Avant le lancement du premier cours officiel (1998‑2001), un atelier pédagogique d’une semaine a été organisé par IDECAF et l’Association de Photographie de Hô Chi Minh‑Ville, réunissant environ 20 photographes expérimentés. Néanmoins, lorsqu’ont été abordées les théories contemporaines et les esthétiques de la photographie, de nombreux concepts demeuraient encore peu connus et difficiles à assimiler. Les discussions revenaient souvent aux fondamentaux — des questions sur l’éclairage, la composition, et ce qui fait réellement qu’une photographie est « réussie ». Malgré ce défis, le premier cursus formel a rapidement vu le jour, accueillant une trentaine d’étudiants, pour la plupart des photographes en exercice désireux de parfaire leur art et d’explorer de nouvelles orientations en photographie contemporaine. Le cursus de trois ans mêlait théorie et pratique, s’appuyant chaque année sur des sessions d’enseignement intensives de deux à trois semaines, dirigées directement par le corps enseignant de l’ENSP.

Le soutien académique impliquait la participation de nombreux experts et conférenciers de l’ENSP ainsi que d’autres institutions artistiques françaises prestigieuses. Parmi eux : Alain Leloup, ancien Directeur de l’ENSP ; Christian Milovanoff, photographe renommé et enseignant senior ; Clément Chéroux, actuellement Conservateur en chef de la photographie au MoMA ; François Cheval, ancien Directeur du Musée Nicéphore‑Niépce ; ainsi que des artistes et chercheurs comme Serge Challon, Jean‑Luc Fournier, Patrick Talbot et Philip Blenkinsop… Du côté vietnamien, des photographes locaux assuraient la formation pratique, aidant les étudiants à développer leurs compétences tout en restant en prise avec les réalités du métier au Vietnam.

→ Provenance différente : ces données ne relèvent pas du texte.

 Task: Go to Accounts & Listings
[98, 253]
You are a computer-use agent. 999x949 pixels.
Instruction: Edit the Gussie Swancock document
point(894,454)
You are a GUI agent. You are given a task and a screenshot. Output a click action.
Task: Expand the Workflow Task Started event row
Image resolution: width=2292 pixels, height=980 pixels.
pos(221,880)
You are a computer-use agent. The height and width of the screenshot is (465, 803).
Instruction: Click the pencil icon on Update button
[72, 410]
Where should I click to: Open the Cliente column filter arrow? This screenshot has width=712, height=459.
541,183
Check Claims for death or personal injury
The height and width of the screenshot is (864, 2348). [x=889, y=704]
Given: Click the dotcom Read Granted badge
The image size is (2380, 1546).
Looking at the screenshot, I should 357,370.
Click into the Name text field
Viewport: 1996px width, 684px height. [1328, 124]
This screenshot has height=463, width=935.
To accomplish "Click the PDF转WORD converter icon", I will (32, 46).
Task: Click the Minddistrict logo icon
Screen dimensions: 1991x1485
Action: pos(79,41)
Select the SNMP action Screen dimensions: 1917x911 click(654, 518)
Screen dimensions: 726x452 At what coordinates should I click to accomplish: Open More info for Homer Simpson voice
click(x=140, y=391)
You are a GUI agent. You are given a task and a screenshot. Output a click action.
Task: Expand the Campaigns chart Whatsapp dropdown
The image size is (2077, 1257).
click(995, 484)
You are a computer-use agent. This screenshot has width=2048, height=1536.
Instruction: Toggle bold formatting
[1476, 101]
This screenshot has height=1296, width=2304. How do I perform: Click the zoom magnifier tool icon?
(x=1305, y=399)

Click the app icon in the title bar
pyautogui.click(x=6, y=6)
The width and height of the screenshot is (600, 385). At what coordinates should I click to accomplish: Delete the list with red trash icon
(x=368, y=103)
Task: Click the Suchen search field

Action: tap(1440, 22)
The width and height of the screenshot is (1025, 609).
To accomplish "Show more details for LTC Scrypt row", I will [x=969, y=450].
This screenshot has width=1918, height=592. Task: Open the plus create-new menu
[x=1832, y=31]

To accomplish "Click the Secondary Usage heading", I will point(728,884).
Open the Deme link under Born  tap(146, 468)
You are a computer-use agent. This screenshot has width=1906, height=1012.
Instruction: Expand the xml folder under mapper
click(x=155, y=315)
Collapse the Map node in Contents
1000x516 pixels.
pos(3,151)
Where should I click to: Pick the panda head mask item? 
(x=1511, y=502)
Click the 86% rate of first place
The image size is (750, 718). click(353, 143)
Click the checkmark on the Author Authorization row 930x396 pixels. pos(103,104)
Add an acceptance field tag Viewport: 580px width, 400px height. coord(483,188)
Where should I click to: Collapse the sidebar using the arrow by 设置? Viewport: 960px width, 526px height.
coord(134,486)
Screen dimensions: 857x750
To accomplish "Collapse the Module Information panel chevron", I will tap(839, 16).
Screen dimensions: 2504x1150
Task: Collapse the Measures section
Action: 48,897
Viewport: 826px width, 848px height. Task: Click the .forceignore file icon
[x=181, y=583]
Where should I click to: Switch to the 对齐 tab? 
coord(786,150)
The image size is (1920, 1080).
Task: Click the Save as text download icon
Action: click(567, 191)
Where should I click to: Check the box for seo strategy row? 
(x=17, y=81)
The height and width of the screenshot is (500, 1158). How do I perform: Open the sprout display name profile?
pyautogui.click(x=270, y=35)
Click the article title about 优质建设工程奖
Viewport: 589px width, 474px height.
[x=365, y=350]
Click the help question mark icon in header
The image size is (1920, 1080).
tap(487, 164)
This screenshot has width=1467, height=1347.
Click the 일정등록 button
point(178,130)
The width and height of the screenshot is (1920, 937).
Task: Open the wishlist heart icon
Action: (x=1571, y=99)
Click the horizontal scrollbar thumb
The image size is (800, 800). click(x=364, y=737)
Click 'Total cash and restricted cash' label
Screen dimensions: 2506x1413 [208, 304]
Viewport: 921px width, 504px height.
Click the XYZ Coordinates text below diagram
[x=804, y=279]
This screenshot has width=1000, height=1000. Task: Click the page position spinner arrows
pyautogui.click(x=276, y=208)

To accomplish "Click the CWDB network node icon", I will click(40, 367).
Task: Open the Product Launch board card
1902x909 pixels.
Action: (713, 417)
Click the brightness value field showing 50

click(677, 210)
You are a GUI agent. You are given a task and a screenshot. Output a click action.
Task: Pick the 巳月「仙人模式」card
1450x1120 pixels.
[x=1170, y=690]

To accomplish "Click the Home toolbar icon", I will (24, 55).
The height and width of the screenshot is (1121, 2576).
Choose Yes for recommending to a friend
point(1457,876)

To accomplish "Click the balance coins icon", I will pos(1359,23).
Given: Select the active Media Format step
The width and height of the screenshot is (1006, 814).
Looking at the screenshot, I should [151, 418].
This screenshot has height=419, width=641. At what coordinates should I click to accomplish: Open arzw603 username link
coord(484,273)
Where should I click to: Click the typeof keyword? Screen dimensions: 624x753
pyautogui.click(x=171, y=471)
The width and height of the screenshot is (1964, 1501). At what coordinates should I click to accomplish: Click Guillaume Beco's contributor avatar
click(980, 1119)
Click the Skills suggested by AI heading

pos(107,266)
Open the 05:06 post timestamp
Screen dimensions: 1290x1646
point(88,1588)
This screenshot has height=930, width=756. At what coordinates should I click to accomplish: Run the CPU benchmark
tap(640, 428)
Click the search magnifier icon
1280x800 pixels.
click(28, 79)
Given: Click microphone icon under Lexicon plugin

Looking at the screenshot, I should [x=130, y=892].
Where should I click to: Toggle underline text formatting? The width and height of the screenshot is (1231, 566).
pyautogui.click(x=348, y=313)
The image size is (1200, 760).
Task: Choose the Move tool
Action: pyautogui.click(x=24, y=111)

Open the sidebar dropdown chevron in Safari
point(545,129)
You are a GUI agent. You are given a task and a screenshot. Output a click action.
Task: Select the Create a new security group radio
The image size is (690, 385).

Au travers du programme, les étudiants ont été initiés à des théories avancées et aux grands mouvements en photographie, du modernisme au postmodernisme, en passant par l’art contemporain et le documentaire. Ils ont aussi appris de nouveaux regards sur l’image – comment en lire le sens littéral et symbolique, et comment comprendre les significations plus profondes des œuvres photographiques. Des textes influents tels que The photograph as contemporary art de Charlotte Cotton et Criticizing photographs de Terry Barrett, ainsi que des séries photographiques emblématiques comme People of the 20th century par August Sander et Typologies par Bernd & Hilla Becher, sont devenus des références centrales façonnant le curriculum.

Après l’obtention de leur diplôme, de nombreux étudiants ont suivi des parcours créatifs indépendants, fondés sur des bases techniques solides et une pensée critique affirmée, prenant ainsi leurs distances avec les pratiques conventionnelles des associations photographiques d’État. Plusieurs d’entre eux ont par la suite mené des carrières remarquables en tant qu’artistes, enseignants, commissaires d’exposition, photojournalistes ou encore théoriciens. Parmi eux, Bùi Thế Trung Nam a poursuivi ses études à l’ENSP et s’est fait remarquer par des projets tels que In the south of Cholon (2006) ; Ngô Đình Trúc est devenu un théoricien influent. Il a notamment enrichi le champ académique vietnamien en traduisant Criticizing photographs: An introduction to understanding images de Terry Barrett, un ouvrage de référence pour étudiants et chercheurs ; Đào Ngọc Thạch s’est engagé dans le photojournalisme dès l’obtention de son diplôme ; Lê Nguyễn Duy Phương a suivi une voie artistique : il expose largement au Vietnam et à l’international, et est aujourd’hui l’un des commissaires de la biennale Photo Hanoi ; Après une période d’études au Musée Nicéphore Niépce en France, Lê Minh Thông est retourné à Hô Chi Minh‑Ville pour diriger son propre studio de mode. Bùi Hữu Phước a développé un studio de portraits au style minimaliste inspiré par l’approche de Thomas Ruff. Quant à moi, avec Bùi Xuân Huy, je me suis orienté vers l’étude de la théorie et de l’histoire de la photographie tout en développant des programmes de formation visant à nourrir la pensée visuelle chez les jeunes générations.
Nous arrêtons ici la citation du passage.